The owner of Amway, Rich DeVos made a speech sometime ago, stating that IBOs should not refer to people not interested in Amway, as losers. And it is not the Amway corporation or Amway employees that call others "losers". It is some IBOs in some LOSs that coined the phrase. But when I took a closer look at the definition, I could see that truly, it is IBOs who fit the definition better than the rest of the population. Amway's biggest defender, IBOFB, is the one who said many times that "most" IBOs don't do anything, not even place an order. Wouldn't that lready make these IBOs "losers"? What about those who try very hard but never make profits? Wouldn't that make them "losers"?

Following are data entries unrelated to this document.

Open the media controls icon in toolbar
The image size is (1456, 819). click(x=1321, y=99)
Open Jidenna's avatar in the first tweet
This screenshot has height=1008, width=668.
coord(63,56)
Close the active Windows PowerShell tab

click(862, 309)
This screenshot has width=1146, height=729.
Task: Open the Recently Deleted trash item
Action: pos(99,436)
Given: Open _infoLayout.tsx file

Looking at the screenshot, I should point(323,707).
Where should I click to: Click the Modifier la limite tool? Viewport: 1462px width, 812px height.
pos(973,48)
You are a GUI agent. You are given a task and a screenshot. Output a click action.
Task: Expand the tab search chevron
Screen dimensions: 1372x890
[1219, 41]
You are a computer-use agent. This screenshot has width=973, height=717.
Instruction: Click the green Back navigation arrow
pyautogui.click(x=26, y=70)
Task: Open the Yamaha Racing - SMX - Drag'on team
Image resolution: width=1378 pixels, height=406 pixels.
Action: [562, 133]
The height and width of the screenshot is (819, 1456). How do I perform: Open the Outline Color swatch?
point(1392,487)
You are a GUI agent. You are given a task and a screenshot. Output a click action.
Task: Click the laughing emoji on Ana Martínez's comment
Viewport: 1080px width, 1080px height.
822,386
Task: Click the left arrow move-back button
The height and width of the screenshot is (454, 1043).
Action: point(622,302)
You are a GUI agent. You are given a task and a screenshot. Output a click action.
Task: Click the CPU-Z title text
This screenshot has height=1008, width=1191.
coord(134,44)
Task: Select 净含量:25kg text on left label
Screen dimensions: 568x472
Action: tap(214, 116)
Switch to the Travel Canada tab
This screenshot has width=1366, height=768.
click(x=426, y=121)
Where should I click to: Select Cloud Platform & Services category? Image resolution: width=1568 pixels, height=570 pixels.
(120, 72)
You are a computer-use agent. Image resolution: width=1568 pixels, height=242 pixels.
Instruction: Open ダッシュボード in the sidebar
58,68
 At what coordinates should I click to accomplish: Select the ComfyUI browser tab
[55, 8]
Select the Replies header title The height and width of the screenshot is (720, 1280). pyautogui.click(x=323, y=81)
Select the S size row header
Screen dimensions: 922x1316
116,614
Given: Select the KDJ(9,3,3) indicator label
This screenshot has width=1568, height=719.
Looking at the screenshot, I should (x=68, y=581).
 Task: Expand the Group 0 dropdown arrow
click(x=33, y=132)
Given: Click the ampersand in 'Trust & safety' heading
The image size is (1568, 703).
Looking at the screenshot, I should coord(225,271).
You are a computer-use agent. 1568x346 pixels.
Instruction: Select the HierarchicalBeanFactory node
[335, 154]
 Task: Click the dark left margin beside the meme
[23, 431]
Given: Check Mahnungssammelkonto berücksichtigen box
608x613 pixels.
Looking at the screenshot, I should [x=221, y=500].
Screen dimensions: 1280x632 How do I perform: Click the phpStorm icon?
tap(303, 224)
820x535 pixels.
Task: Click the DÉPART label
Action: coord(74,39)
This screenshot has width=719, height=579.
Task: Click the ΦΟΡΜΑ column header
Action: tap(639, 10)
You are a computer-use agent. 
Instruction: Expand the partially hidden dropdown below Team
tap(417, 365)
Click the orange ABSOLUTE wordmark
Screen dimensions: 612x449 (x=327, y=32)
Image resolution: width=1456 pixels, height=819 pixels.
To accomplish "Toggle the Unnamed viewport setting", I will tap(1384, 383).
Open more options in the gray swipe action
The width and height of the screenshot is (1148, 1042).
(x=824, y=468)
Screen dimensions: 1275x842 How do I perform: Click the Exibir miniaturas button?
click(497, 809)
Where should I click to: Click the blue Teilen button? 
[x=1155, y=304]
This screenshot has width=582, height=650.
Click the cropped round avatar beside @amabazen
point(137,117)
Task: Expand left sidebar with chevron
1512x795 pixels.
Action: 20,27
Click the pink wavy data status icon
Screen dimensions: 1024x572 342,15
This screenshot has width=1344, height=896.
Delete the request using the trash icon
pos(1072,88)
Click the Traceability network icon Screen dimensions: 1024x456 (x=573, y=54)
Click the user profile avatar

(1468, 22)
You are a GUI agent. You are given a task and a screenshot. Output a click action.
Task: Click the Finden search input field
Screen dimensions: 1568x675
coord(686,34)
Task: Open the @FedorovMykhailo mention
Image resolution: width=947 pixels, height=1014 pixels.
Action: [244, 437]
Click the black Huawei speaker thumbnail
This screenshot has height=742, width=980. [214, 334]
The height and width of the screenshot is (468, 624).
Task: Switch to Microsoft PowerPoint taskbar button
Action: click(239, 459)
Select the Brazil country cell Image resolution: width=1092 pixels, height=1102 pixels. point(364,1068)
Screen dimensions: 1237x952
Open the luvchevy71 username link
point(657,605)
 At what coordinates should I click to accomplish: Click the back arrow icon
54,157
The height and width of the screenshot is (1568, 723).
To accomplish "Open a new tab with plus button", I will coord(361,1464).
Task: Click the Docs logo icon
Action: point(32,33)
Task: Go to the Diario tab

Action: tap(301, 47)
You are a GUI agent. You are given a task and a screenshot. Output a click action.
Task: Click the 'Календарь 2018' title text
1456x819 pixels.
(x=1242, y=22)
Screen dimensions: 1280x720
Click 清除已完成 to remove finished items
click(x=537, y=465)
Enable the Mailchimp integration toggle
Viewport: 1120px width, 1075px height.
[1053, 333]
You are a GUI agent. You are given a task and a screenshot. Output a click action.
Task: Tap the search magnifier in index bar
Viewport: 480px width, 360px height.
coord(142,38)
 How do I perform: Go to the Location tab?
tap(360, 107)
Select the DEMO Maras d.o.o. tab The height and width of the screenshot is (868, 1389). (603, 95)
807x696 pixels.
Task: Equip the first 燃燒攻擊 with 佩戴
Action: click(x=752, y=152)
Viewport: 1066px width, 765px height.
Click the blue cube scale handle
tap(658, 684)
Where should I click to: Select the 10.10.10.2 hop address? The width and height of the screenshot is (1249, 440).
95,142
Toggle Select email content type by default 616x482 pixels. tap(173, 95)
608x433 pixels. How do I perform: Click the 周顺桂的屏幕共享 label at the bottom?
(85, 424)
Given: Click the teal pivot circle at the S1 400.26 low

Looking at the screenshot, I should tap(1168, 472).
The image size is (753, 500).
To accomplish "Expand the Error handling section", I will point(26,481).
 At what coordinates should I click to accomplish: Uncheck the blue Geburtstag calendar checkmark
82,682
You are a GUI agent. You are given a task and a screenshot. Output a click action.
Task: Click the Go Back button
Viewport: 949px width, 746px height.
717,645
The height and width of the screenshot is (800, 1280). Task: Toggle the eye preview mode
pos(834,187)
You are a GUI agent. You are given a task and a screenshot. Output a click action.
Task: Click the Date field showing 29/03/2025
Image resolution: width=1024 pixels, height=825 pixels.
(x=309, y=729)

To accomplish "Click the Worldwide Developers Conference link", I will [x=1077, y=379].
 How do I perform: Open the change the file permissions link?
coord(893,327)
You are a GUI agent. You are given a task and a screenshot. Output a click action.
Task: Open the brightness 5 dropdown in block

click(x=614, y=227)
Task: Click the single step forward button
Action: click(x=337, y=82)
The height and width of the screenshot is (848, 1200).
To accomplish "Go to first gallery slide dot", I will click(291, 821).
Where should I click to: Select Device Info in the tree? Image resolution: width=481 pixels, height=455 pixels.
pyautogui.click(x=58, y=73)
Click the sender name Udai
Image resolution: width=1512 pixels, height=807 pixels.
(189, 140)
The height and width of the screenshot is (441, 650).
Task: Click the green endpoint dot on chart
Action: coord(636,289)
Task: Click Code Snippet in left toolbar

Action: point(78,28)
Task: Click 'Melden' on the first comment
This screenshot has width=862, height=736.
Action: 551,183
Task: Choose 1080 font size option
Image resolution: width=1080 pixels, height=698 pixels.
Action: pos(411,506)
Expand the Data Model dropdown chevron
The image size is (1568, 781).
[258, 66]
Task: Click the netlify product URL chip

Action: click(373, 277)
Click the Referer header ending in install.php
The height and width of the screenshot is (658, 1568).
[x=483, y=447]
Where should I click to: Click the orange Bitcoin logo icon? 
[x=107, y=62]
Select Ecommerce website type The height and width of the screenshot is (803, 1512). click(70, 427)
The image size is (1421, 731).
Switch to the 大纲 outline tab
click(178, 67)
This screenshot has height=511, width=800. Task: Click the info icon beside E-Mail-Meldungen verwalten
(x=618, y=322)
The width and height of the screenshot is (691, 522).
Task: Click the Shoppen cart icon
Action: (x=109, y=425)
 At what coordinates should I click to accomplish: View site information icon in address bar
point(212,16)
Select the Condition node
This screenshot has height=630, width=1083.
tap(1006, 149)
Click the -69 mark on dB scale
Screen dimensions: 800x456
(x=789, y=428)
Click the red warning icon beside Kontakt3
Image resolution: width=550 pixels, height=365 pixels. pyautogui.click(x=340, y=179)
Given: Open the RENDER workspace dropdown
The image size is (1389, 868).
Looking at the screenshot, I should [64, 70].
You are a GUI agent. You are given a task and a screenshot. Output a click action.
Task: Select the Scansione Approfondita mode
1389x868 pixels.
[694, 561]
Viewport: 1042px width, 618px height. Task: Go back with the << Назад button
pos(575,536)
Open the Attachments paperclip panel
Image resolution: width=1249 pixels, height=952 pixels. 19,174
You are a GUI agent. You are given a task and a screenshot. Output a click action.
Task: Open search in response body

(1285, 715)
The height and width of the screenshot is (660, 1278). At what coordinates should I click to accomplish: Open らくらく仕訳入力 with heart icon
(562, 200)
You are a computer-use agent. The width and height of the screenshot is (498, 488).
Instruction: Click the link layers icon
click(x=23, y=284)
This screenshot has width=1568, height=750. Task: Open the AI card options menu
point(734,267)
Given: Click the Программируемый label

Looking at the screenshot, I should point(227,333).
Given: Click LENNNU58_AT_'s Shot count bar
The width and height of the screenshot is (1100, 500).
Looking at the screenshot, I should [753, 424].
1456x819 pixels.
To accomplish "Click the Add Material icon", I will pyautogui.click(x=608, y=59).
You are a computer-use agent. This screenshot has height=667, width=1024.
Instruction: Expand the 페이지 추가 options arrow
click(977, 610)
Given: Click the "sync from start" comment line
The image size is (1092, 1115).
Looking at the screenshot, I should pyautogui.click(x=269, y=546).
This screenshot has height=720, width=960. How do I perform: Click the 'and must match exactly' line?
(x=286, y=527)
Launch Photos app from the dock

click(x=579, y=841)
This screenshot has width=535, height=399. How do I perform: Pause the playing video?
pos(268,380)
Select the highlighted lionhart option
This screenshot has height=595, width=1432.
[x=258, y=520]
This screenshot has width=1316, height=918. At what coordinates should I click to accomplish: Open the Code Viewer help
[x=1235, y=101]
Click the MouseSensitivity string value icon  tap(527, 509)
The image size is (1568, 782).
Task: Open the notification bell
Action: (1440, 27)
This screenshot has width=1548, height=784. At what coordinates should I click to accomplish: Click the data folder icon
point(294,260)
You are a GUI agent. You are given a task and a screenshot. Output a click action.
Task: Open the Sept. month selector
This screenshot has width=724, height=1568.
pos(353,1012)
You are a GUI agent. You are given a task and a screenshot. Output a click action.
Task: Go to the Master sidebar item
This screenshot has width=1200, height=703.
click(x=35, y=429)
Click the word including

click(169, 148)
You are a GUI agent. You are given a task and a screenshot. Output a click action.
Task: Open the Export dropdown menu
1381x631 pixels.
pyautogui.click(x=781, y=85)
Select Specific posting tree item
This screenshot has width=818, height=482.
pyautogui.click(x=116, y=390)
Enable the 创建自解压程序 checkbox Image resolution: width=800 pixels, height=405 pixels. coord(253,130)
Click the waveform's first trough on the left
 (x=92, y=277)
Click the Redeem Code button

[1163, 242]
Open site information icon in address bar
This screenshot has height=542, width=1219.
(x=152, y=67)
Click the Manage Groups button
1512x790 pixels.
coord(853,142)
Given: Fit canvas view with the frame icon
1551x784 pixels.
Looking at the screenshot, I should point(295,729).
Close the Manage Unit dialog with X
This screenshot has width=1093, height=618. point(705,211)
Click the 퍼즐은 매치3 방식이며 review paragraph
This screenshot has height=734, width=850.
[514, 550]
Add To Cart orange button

The average IBO earns $115 a month (Amway's figures) which is well below the US poverty line. Does that make the average IBO a "loser"?
Diamond is the pinnacle of Amway success, if you have ever seen an Amway 6-4-2 or 9-4-2 "plan". But only 1 in 10,000 or 20,000 ever reach diamond. (Those figures may be lower) Are the rest of the IBOs "losers"? Those functions must be filled with losers?
If IBOs and AMO leaders wish to continue to use the term "loser", perhaps they should learn the definition and look in the mirror before using the term?